> [GOAL]: Copy everything in the youth baseball post from "Now most of" down to "to WAKE UP!!...QUICKLY!".

> [EXTRACT TO READ]:
* * *
Thursday, January 12, 2012

The Prepubescent Delusion Rule: Let Them Have Fun!

A repost of an article I wrote in 2008. Now after 8 years only 3 out of the 12 kids on my 9U travel team are playing high school ball.  Most of the team played until they were 13 then moved on  to other areas of interest such as music, art, other sports....  The lesson holds true...  Let them have fun while they can!

We’re all guilty of it. That moment when your prepubescent child makes a fabulous defensive play or hits a clutch ground rule double (just like Jeter) and the thought enters your mind… “Hey, Maybe This Kid Has Something”.

It’s so easy to be lead down this path. We’re parents. We want our kids to be happy, smart, successful, handsome, athletic, etc, etc. So when our 10 year shortstop dives and makes the defensive grab of the game we can’t help but have proud parental thoughts.

Now most of us keep these parental thoughts to ourselves which IMHO is the correct thing to do. However, some of us might elbow the dad next to us and say something like “WOW! Did you see that play. When he was 7 I knew the kid had something”. This is the parent that needs to WAKE UP!!...QUICKLY!
* * *
> [DATA]:
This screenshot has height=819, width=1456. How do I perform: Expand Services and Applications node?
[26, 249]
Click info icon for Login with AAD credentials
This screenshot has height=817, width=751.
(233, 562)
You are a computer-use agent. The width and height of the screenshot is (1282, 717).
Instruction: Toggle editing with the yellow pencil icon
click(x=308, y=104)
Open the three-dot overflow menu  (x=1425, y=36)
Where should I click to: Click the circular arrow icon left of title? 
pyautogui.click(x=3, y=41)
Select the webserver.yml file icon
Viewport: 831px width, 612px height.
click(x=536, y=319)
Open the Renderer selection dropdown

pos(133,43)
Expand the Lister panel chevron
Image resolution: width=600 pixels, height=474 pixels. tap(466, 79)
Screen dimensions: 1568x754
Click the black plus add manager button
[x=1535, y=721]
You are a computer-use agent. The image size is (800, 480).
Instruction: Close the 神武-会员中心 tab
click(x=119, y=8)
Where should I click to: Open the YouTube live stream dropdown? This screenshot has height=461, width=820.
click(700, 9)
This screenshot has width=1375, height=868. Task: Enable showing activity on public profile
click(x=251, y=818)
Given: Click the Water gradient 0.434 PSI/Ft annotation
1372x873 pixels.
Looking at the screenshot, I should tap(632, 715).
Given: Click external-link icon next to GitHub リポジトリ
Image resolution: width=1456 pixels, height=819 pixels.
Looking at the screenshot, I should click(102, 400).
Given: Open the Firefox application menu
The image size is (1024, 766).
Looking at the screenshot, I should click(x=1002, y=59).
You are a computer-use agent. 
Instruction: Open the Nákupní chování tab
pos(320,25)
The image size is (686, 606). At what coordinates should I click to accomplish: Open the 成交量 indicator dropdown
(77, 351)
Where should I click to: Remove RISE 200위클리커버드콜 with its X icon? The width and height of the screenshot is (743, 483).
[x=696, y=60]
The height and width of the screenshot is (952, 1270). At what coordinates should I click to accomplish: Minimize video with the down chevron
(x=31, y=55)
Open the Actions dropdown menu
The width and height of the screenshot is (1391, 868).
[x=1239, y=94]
* * *
> [PROBLEM SOLUTION]:
Now most of us keep these parental thoughts to ourselves which IMHO is the correct thing to do. However, some of us might elbow the dad next to us and say something like “WOW! Did you see that play. When he was 7 I knew the kid had something”. This is the parent that needs to WAKE UP!!...QUICKLY!